The statement differs significantly from earlier reports, which showed Oracle and Walmart taking only a 20 percent stake in the new venture and ByteDance maintaining control of the other 80 percent. ByteDance has not publicly relinquished its claim to the company, and Oracle did not respond to a request for clarification.
On Monday morning, President Trump told reporters that China would be required to cede control of the app in order for the deal to go through.
TikTok’s ability to operate within the US remains profoundly in doubt. The Department of Commerce had prepared to levy sanctions against the company on Friday, only to delay the action after the president gave the deal an informal approval over the weekend.
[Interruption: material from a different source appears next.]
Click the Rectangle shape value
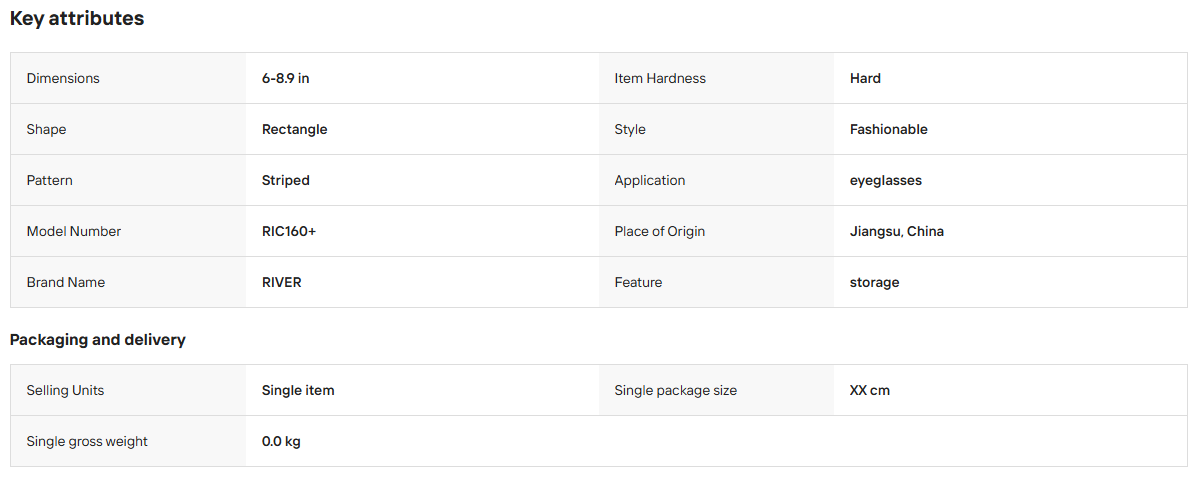 [x=294, y=130]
TikTok’s lawsuit against the department was voluntarily dismissed in the wake of that extension. The president was expected to formally withdraw the executive orders blocking the app later this week.
Government officials in China have been wary of any arranged deal and threw plans into chaos in August when they instituted new export controls on algorithms like the one that powers TikTok’s For You page.
The current proposal, which will see Oracle and Walmart each taking a minority stake in a new US-based TikTok corporation, was presented as a compromise to avoid those export controls, although many are sceptical of whether it sufficiently addressed national security concerns. It remains unclear whether the Chinese government will approve of the new arrangement or if it will take additional steps to prevent it.